**WHAT YOU WILL DO**: Upon reaching the line that contains "The width and height of the screenshot is (1080, 784)." in the records below, begin repeating every line exactly through the last one, skipping pictures.

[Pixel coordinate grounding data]
# # # # #

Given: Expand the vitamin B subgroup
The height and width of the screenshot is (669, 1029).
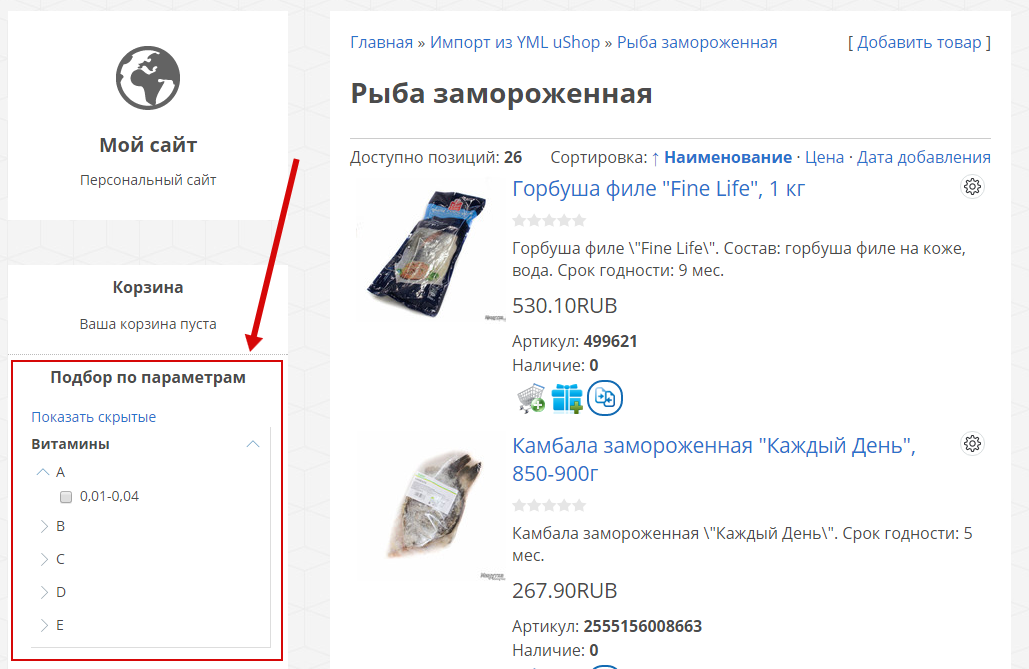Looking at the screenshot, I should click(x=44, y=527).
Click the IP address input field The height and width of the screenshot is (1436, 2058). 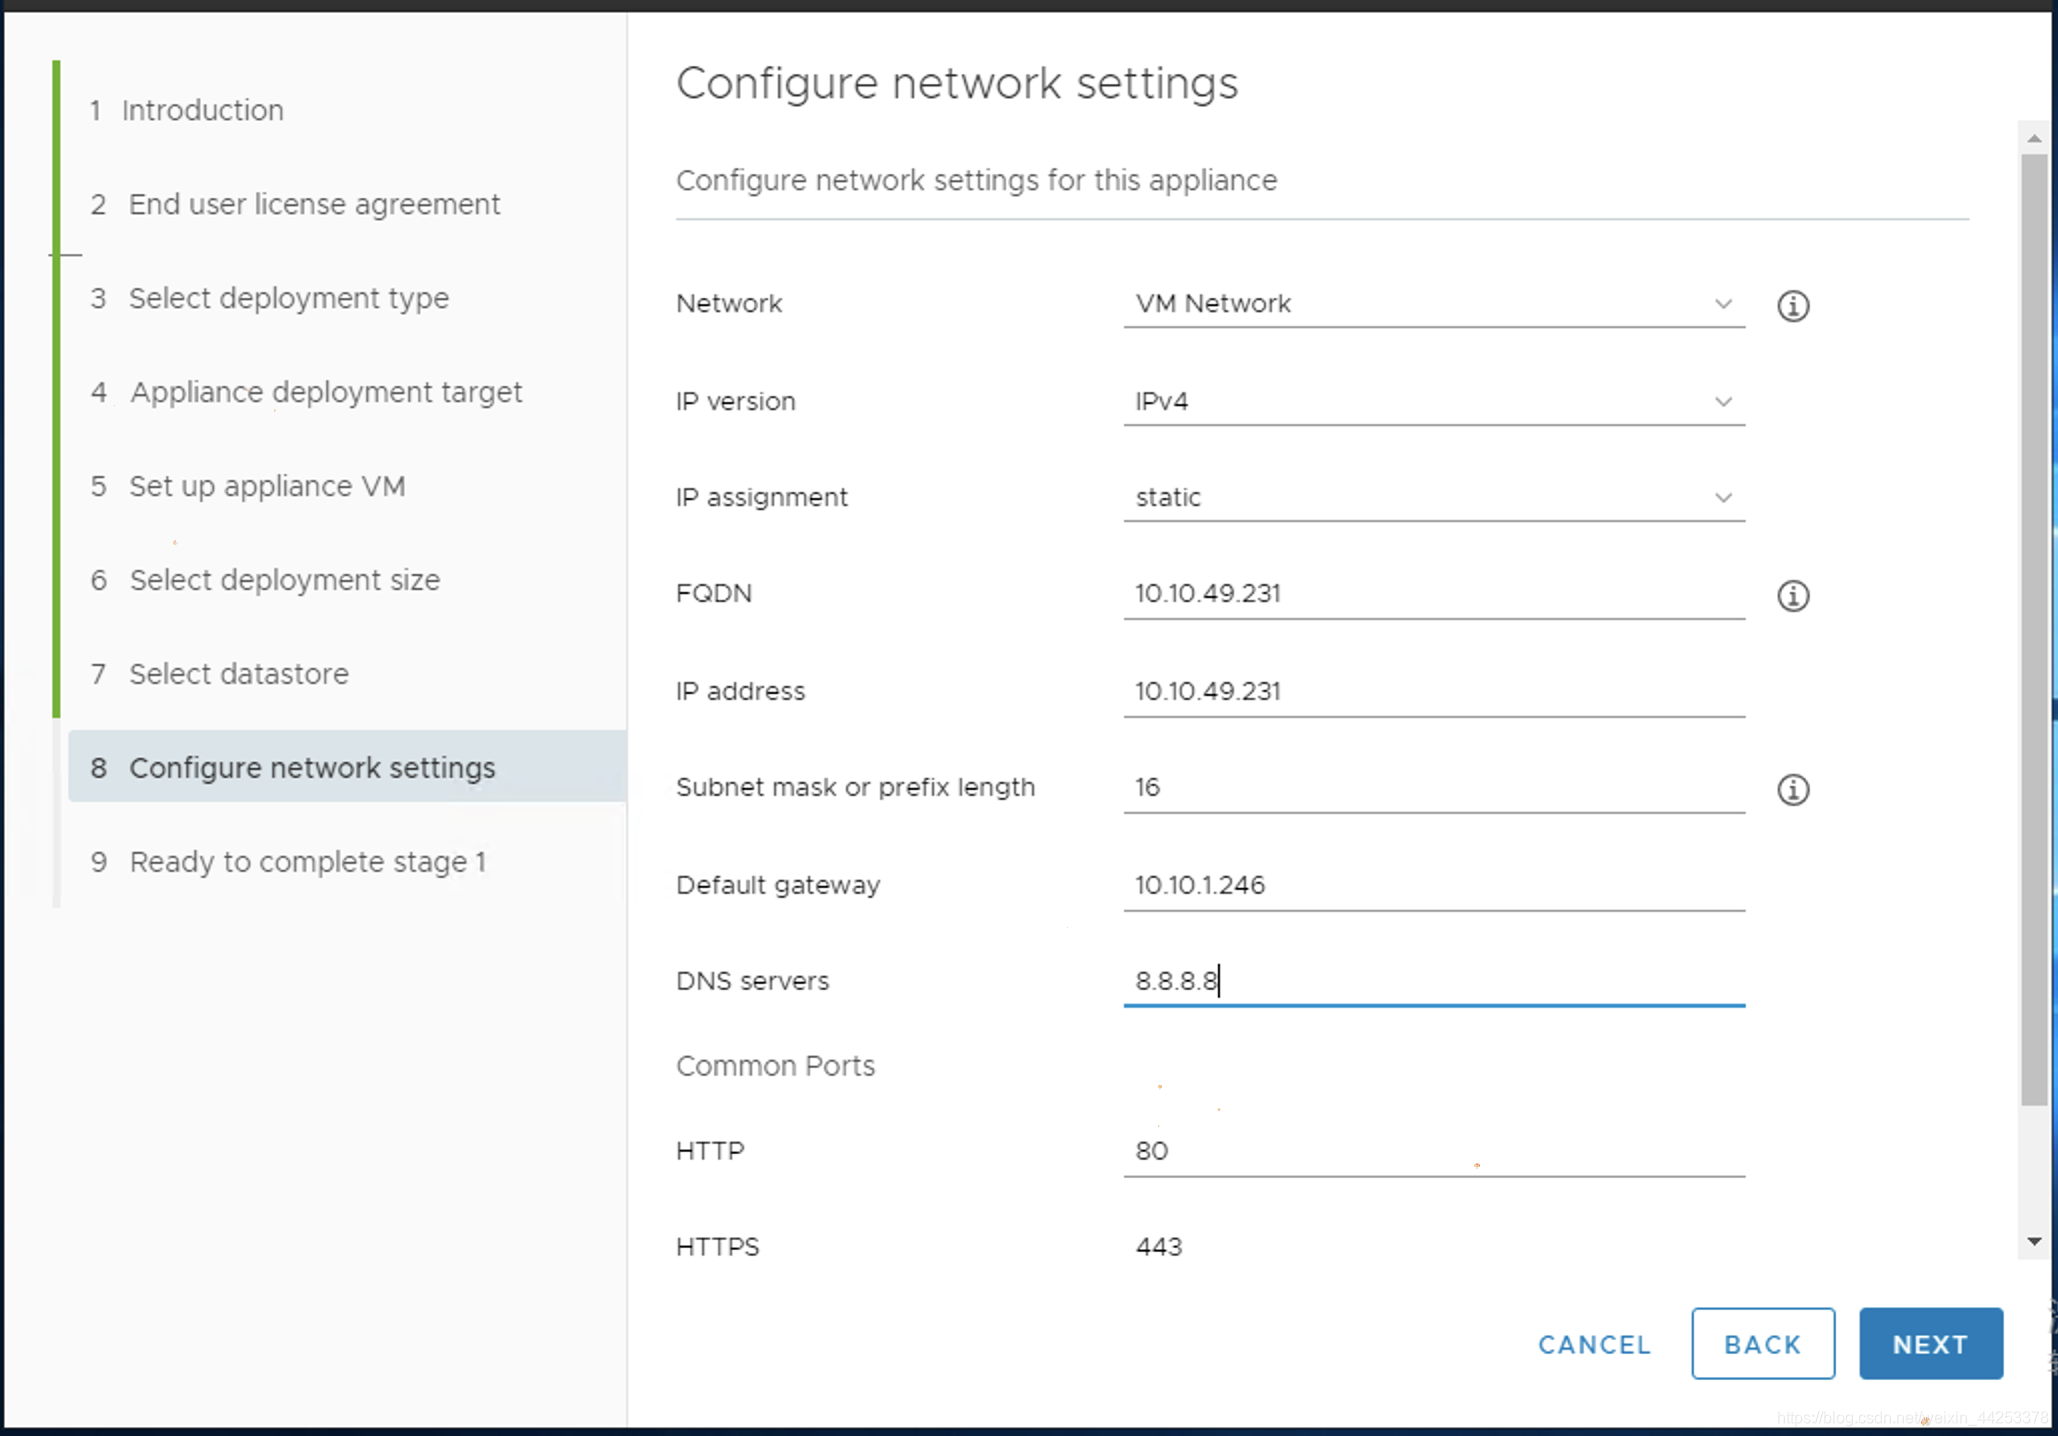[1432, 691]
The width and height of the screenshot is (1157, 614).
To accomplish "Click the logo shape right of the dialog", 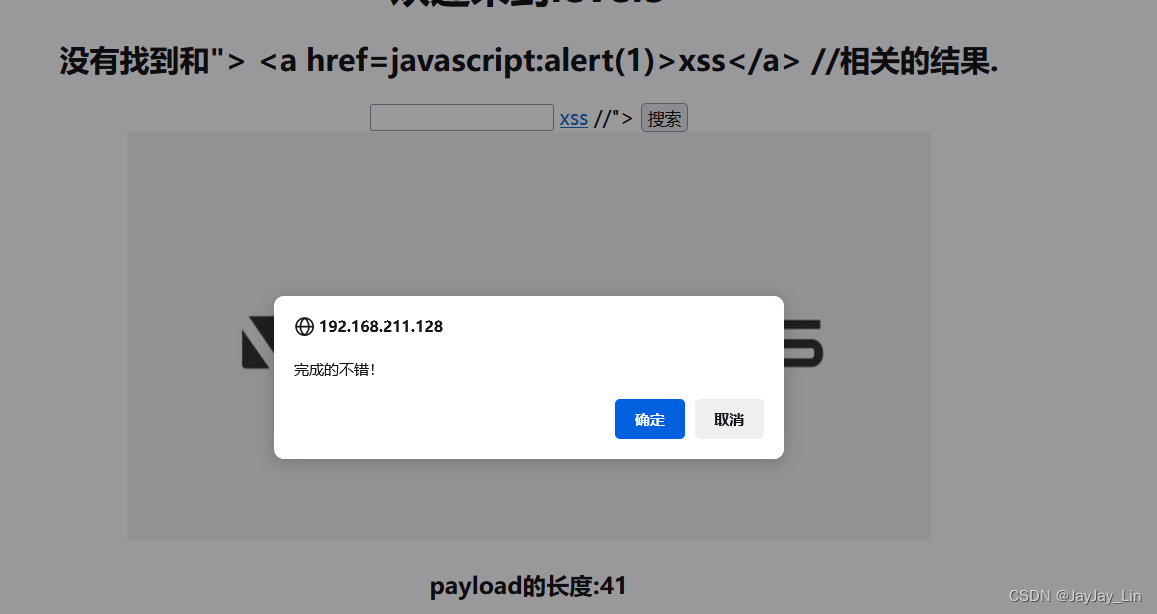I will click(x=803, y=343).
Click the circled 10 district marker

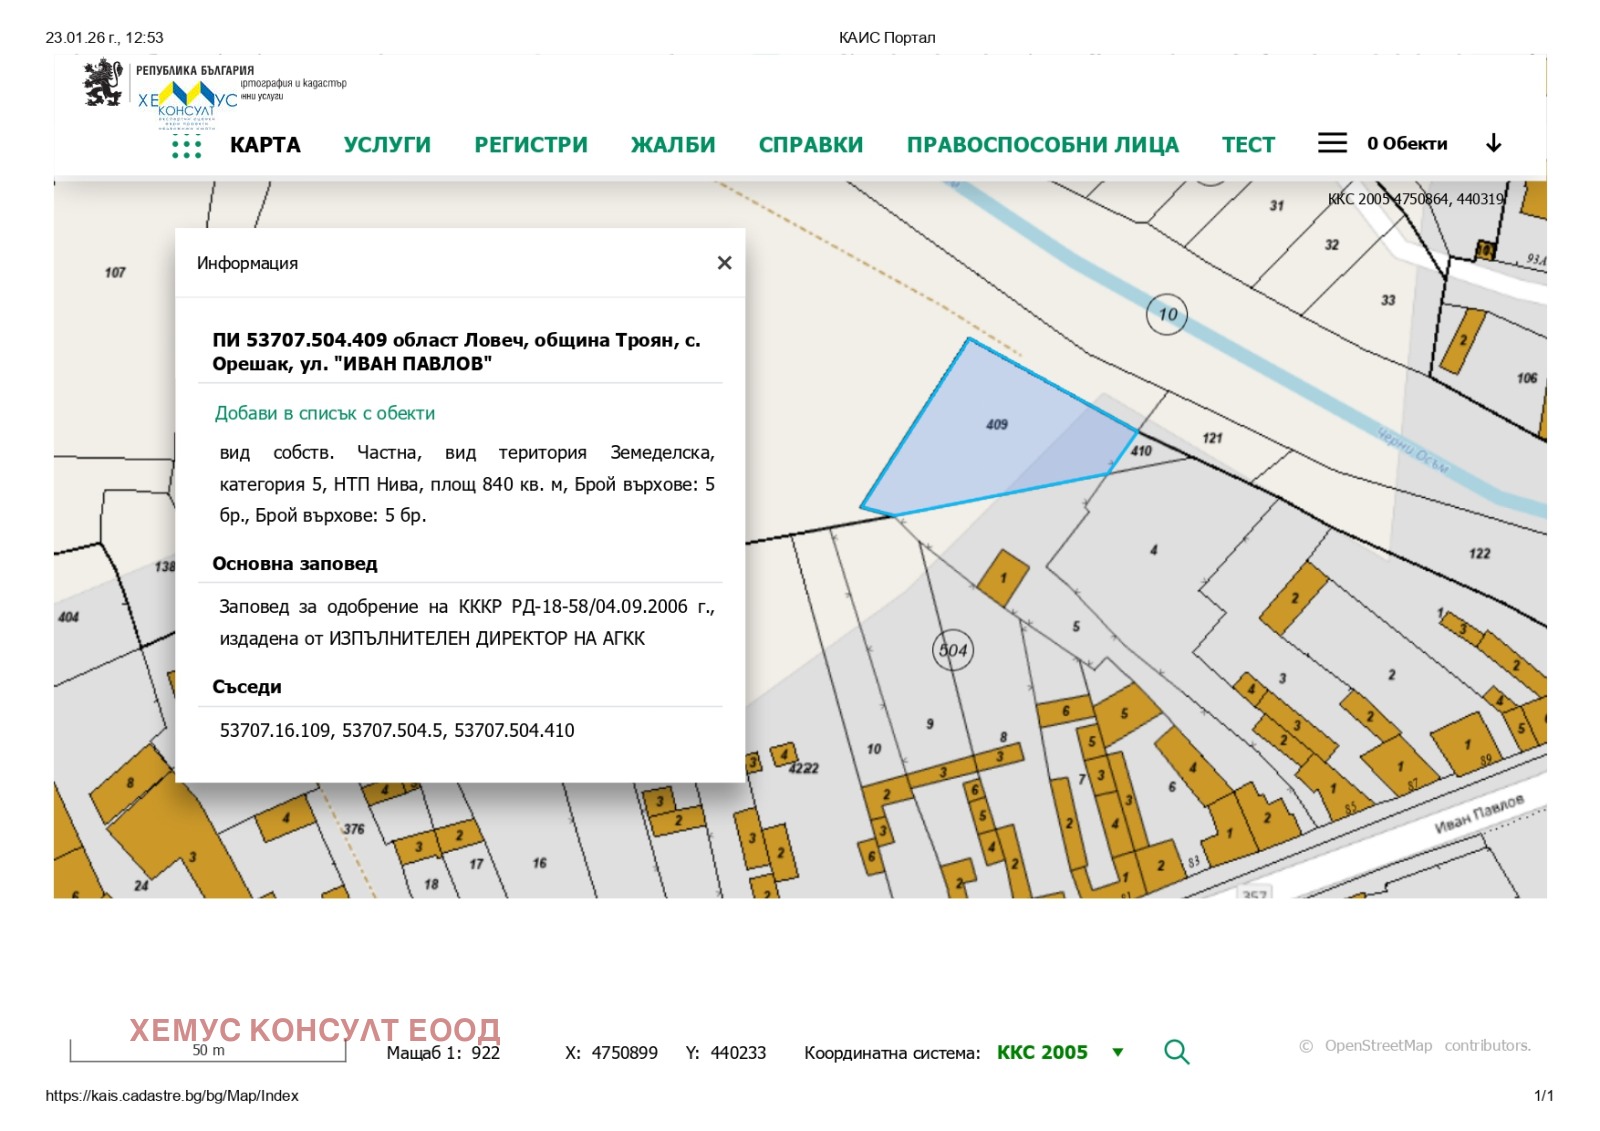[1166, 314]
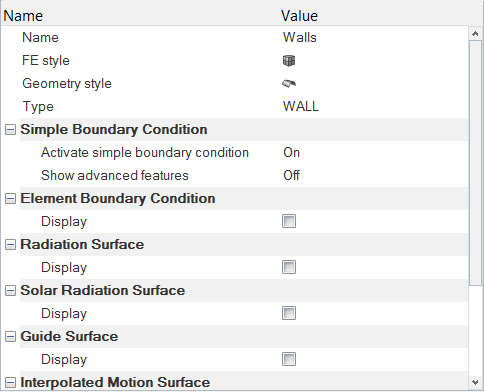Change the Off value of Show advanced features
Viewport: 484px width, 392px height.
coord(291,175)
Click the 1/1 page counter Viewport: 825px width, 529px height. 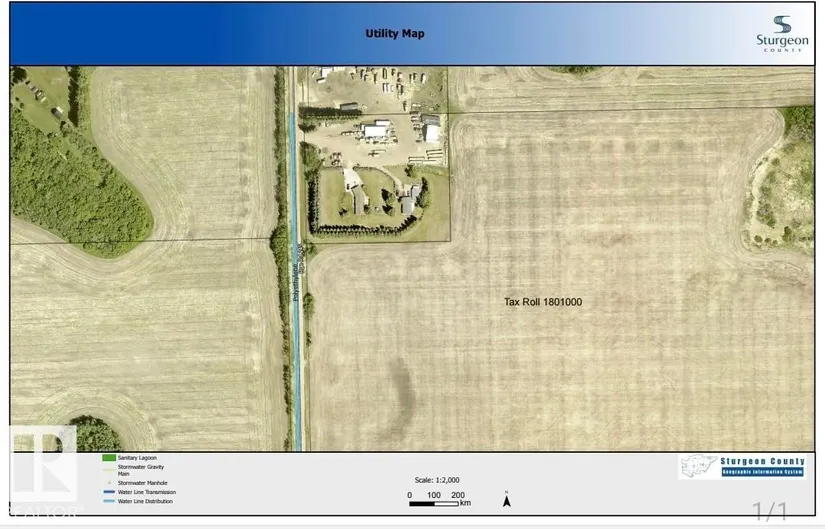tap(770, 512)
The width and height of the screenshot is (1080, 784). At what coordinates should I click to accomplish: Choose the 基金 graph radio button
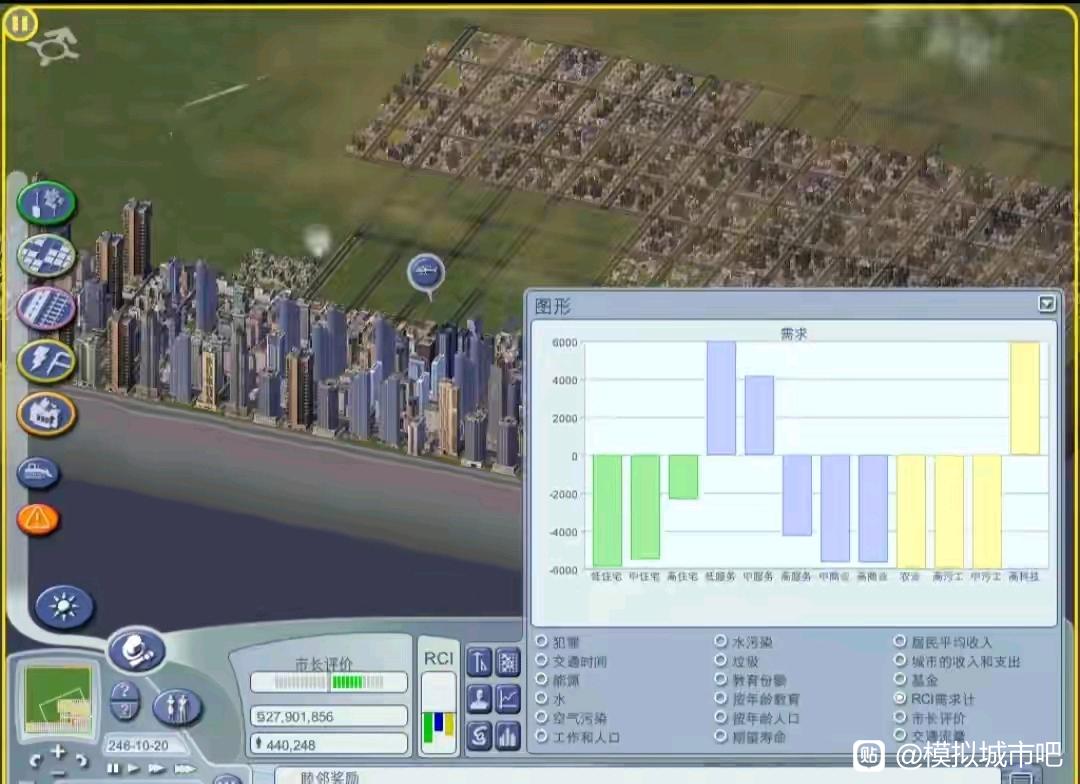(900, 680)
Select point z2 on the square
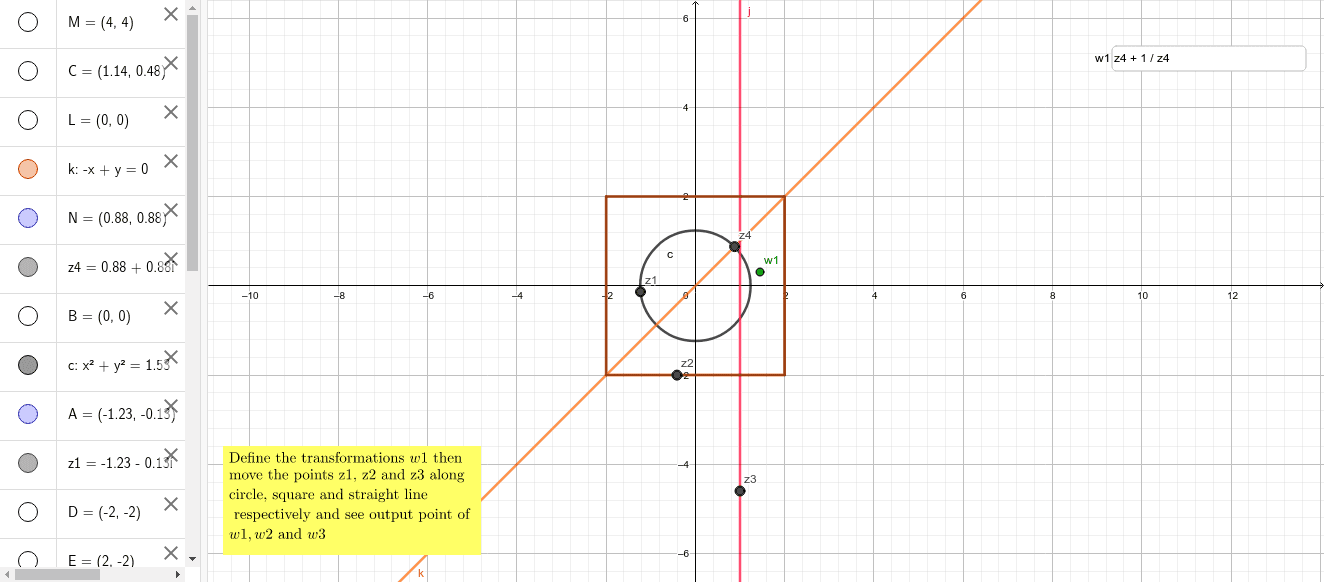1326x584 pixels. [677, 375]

# # # # #

**WRITTEN RESPONSE**:
The width and height of the screenshot is (1080, 784). At what coordinates should I click to accomplish: Choose the 基金 graph radio button
(900, 680)
Select point z2 on the square
1326x584 pixels. [677, 375]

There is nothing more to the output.